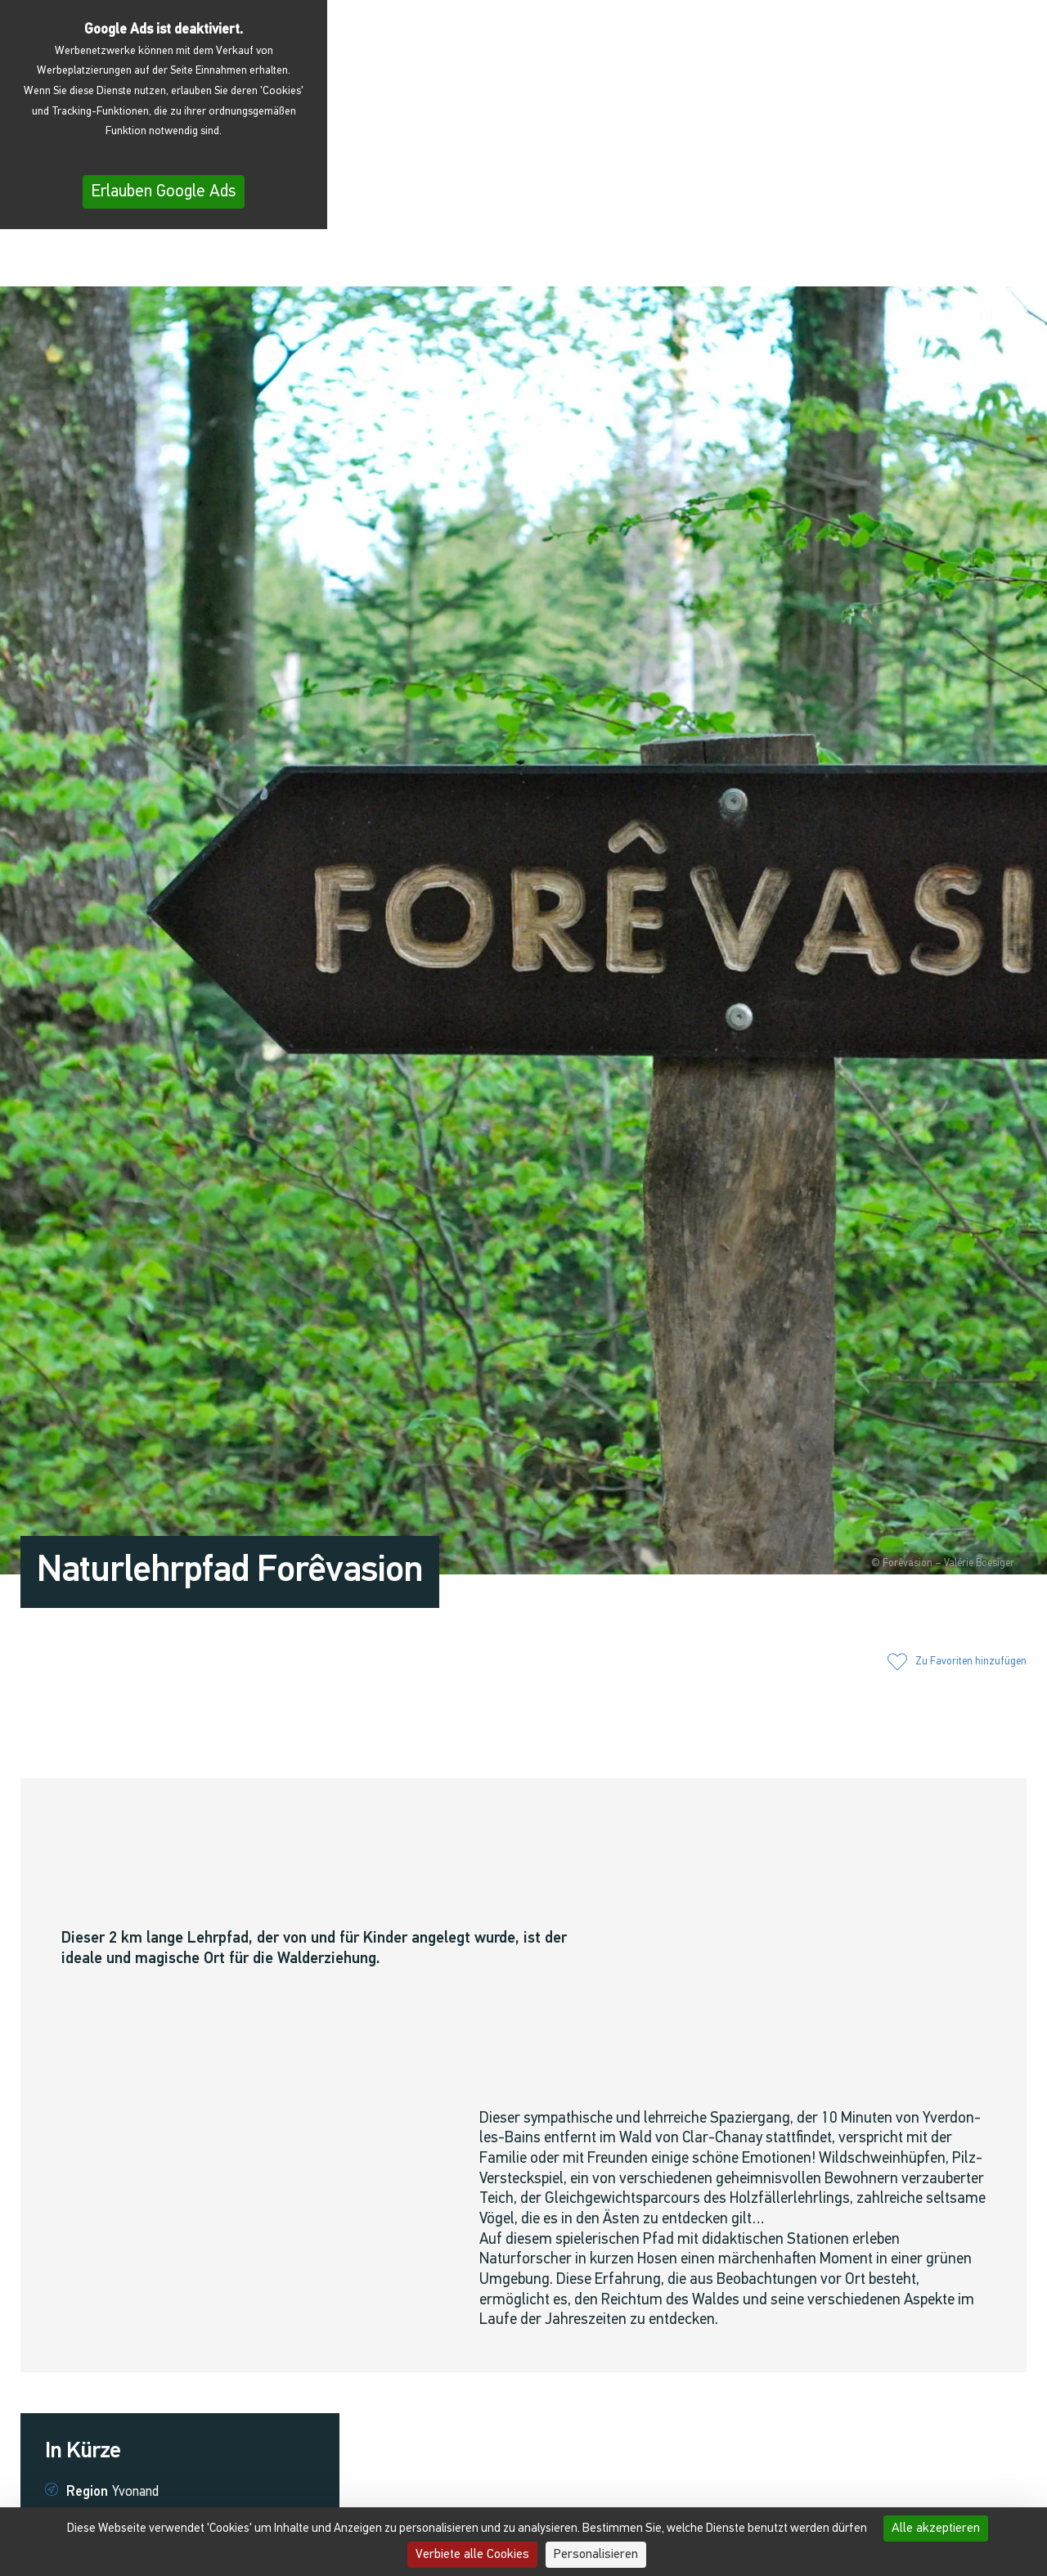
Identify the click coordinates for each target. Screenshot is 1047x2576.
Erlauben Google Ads (163, 191)
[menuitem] (992, 263)
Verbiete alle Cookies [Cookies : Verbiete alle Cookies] (472, 2554)
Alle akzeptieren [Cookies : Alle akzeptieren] (936, 2528)
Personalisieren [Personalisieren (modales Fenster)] (596, 2554)
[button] (842, 261)
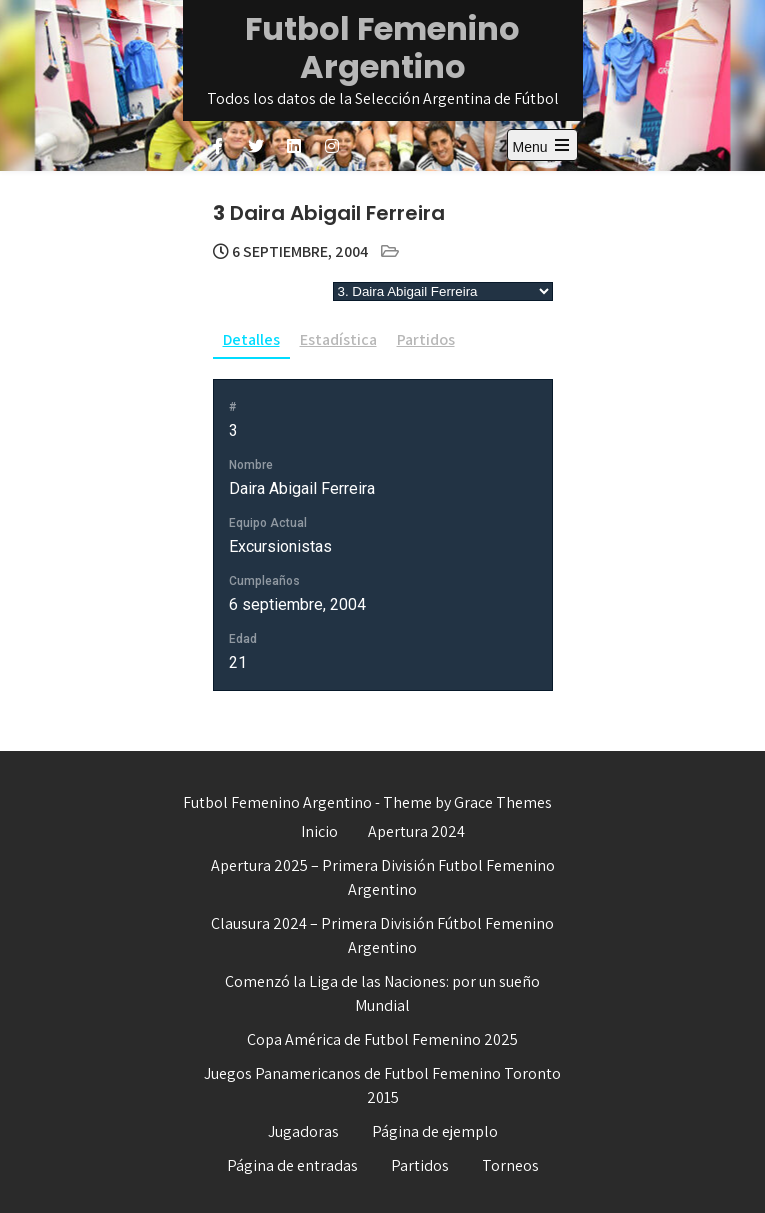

== Aim of the exercise ==
Please rewrite every line of the records above, requests included, scaling only the click coordinates by 0.65 and rounding each to a whole number with halves rounded up. Leave the pictures out.

== Solution for this exercise ==
Identify the click coordinates for each target. Screenshot is 1047x2576.
Erlauben Google Ads (106, 124)
[menuitem] (645, 171)
Verbiete alle Cookies [Cookies : Verbiete alle Cookies] (307, 1660)
Alle akzeptieren [Cookies : Alle akzeptieren] (608, 1643)
Personalisieren [Personalisieren (modales Fenster)] (387, 1660)
[button] (547, 170)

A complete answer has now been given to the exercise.